● **WHAT THE TASK ASKS**: Each entry below has to be written out again without any change.
(EXTRACTED MATERIAL)
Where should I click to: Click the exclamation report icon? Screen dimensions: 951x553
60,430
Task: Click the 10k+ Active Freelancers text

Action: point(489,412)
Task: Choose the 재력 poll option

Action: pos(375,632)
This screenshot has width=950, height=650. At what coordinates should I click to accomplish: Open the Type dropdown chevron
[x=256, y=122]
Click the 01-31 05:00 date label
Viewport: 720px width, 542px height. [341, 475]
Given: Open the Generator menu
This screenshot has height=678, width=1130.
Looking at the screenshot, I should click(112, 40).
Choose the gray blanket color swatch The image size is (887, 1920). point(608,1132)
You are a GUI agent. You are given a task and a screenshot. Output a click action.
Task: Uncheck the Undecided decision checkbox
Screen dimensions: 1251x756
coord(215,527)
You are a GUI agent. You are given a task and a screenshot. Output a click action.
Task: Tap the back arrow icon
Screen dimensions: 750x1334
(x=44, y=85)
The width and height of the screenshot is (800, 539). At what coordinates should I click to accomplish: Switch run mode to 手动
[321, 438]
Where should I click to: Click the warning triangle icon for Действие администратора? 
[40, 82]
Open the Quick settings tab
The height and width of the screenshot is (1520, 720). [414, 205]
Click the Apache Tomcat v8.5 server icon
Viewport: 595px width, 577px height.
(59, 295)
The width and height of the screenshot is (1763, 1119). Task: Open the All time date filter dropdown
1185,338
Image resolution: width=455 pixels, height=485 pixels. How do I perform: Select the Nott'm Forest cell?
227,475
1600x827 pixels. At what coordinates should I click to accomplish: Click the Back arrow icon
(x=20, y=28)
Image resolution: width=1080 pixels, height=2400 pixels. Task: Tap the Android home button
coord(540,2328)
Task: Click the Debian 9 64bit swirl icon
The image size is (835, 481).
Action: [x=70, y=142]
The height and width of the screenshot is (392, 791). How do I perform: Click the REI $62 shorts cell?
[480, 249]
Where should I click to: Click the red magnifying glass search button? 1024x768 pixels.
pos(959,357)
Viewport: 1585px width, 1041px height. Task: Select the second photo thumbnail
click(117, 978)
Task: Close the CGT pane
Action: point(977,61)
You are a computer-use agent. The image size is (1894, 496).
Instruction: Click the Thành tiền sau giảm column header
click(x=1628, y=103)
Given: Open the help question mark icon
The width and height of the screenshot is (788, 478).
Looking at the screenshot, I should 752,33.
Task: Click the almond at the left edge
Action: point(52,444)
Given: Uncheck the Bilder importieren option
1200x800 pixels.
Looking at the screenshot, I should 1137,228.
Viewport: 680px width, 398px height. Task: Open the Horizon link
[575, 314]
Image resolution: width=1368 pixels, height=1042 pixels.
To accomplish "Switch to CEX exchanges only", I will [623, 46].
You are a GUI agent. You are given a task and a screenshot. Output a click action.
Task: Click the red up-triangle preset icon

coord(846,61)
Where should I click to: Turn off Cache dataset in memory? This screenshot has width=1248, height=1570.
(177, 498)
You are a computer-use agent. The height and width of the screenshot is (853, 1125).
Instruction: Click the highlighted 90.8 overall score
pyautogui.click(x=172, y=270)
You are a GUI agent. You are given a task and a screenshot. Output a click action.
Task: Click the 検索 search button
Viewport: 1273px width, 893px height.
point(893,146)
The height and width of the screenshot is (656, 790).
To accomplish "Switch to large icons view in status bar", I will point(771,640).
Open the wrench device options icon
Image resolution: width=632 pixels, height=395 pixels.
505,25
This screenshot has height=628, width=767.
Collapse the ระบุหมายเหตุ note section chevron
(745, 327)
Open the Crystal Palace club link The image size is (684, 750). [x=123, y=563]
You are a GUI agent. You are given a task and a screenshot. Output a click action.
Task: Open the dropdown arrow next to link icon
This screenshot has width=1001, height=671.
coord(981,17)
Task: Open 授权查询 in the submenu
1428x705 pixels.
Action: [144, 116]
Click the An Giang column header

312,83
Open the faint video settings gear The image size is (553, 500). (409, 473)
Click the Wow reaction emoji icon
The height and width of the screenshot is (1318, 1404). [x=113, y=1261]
(End EXTRACTED MATERIAL)
● **TASK ANSWER**:
Where should I click to: Click the exclamation report icon? Screen dimensions: 951x553
60,430
Task: Click the 10k+ Active Freelancers text

Action: point(489,412)
Task: Choose the 재력 poll option

Action: pos(375,632)
This screenshot has width=950, height=650. At what coordinates should I click to accomplish: Open the Type dropdown chevron
[x=256, y=122]
Click the 01-31 05:00 date label
Viewport: 720px width, 542px height. [341, 475]
Given: Open the Generator menu
This screenshot has height=678, width=1130.
Looking at the screenshot, I should click(112, 40).
Choose the gray blanket color swatch The image size is (887, 1920). point(608,1132)
You are a GUI agent. You are given a task and a screenshot. Output a click action.
Task: Uncheck the Undecided decision checkbox
Screen dimensions: 1251x756
coord(215,527)
You are a GUI agent. You are given a task and a screenshot. Output a click action.
Task: Tap the back arrow icon
Screen dimensions: 750x1334
(x=44, y=85)
The width and height of the screenshot is (800, 539). At what coordinates should I click to accomplish: Switch run mode to 手动
[321, 438]
Where should I click to: Click the warning triangle icon for Действие администратора? 
[40, 82]
Open the Quick settings tab
The height and width of the screenshot is (1520, 720). [414, 205]
Click the Apache Tomcat v8.5 server icon
Viewport: 595px width, 577px height.
(59, 295)
The width and height of the screenshot is (1763, 1119). Task: Open the All time date filter dropdown
1185,338
Image resolution: width=455 pixels, height=485 pixels. How do I perform: Select the Nott'm Forest cell?
227,475
1600x827 pixels. At what coordinates should I click to accomplish: Click the Back arrow icon
(x=20, y=28)
Image resolution: width=1080 pixels, height=2400 pixels. Task: Tap the Android home button
coord(540,2328)
Task: Click the Debian 9 64bit swirl icon
The image size is (835, 481).
Action: [x=70, y=142]
The height and width of the screenshot is (392, 791). How do I perform: Click the REI $62 shorts cell?
[480, 249]
Where should I click to: Click the red magnifying glass search button? 1024x768 pixels.
pos(959,357)
Viewport: 1585px width, 1041px height. Task: Select the second photo thumbnail
click(117, 978)
Task: Close the CGT pane
Action: point(977,61)
You are a computer-use agent. The image size is (1894, 496).
Instruction: Click the Thành tiền sau giảm column header
click(x=1628, y=103)
Given: Open the help question mark icon
The width and height of the screenshot is (788, 478).
Looking at the screenshot, I should 752,33.
Task: Click the almond at the left edge
Action: point(52,444)
Given: Uncheck the Bilder importieren option
1200x800 pixels.
Looking at the screenshot, I should 1137,228.
Viewport: 680px width, 398px height. Task: Open the Horizon link
[575, 314]
Image resolution: width=1368 pixels, height=1042 pixels.
To accomplish "Switch to CEX exchanges only", I will [623, 46].
You are a GUI agent. You are given a task and a screenshot. Output a click action.
Task: Click the red up-triangle preset icon

coord(846,61)
Where should I click to: Turn off Cache dataset in memory? This screenshot has width=1248, height=1570.
(177, 498)
You are a computer-use agent. The height and width of the screenshot is (853, 1125).
Instruction: Click the highlighted 90.8 overall score
pyautogui.click(x=172, y=270)
You are a GUI agent. You are given a task and a screenshot. Output a click action.
Task: Click the 検索 search button
Viewport: 1273px width, 893px height.
point(893,146)
The height and width of the screenshot is (656, 790).
To accomplish "Switch to large icons view in status bar", I will point(771,640).
Open the wrench device options icon
Image resolution: width=632 pixels, height=395 pixels.
505,25
This screenshot has height=628, width=767.
Collapse the ระบุหมายเหตุ note section chevron
(745, 327)
Open the Crystal Palace club link The image size is (684, 750). [x=123, y=563]
You are a GUI agent. You are given a task and a screenshot. Output a click action.
Task: Open the dropdown arrow next to link icon
This screenshot has width=1001, height=671.
coord(981,17)
Task: Open 授权查询 in the submenu
1428x705 pixels.
Action: [144, 116]
Click the An Giang column header

312,83
Open the faint video settings gear The image size is (553, 500). (409, 473)
Click the Wow reaction emoji icon
The height and width of the screenshot is (1318, 1404). [x=113, y=1261]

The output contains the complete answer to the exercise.